[[ Material provided open ]]

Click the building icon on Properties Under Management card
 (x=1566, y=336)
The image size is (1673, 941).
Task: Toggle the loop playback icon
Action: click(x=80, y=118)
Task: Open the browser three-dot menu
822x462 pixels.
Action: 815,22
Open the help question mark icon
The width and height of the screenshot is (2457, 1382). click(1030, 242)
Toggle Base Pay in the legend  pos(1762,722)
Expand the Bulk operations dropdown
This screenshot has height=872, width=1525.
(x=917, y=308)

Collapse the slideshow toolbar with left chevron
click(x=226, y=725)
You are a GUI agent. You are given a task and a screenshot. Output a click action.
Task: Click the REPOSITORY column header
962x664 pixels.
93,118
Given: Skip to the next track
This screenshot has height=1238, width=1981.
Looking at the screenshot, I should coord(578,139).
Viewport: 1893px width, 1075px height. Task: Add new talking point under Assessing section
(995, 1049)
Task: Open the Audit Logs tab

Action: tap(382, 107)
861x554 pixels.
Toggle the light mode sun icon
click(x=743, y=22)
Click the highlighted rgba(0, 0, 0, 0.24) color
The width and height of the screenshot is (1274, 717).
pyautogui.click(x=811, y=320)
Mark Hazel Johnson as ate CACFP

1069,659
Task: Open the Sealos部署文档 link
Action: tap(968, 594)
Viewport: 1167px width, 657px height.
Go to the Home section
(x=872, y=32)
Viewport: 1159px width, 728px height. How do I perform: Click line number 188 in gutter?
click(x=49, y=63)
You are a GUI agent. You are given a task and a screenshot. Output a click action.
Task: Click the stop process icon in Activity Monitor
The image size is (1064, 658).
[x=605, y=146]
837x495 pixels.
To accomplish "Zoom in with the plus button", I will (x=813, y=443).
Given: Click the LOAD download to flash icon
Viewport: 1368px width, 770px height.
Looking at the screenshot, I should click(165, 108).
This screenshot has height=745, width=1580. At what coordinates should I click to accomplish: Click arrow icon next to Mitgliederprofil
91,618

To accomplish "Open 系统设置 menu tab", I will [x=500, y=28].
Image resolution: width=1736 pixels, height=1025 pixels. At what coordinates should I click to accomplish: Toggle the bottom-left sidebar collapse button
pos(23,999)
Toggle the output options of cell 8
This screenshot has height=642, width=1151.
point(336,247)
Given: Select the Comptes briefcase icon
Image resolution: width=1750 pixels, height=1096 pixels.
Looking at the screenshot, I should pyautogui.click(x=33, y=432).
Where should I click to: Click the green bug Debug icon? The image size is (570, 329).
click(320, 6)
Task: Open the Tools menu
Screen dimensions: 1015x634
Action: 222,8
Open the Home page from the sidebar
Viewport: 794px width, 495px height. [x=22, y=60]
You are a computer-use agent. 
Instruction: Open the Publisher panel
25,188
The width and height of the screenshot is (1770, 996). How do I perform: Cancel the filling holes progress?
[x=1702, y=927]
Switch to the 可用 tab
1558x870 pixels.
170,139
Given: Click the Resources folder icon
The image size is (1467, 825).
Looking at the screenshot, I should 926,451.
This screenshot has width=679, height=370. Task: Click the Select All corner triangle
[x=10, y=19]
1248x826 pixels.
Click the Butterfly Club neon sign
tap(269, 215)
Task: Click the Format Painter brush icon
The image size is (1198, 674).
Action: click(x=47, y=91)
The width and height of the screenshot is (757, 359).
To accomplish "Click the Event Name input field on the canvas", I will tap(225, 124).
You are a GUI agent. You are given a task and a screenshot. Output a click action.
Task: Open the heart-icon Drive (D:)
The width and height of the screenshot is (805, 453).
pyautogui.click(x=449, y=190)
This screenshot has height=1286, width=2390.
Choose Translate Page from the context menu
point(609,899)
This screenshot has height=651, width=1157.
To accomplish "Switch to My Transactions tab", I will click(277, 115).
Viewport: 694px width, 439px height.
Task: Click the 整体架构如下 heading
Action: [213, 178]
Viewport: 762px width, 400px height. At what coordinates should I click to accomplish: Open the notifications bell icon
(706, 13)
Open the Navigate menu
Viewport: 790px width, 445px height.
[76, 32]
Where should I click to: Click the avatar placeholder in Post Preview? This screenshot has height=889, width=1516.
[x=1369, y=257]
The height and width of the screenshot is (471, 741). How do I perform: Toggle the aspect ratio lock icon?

[[ Material provided closed ]]

— About this exercise —
Among the entries above, find the line with "Task: Click the REPOSITORY column header" and the line with "861x554 pixels."; give again exactly these two lines and all lines between them.

— Response to this task —
Task: Click the REPOSITORY column header
962x664 pixels.
93,118
Given: Skip to the next track
This screenshot has height=1238, width=1981.
Looking at the screenshot, I should coord(578,139).
Viewport: 1893px width, 1075px height. Task: Add new talking point under Assessing section
(995, 1049)
Task: Open the Audit Logs tab

Action: tap(382, 107)
861x554 pixels.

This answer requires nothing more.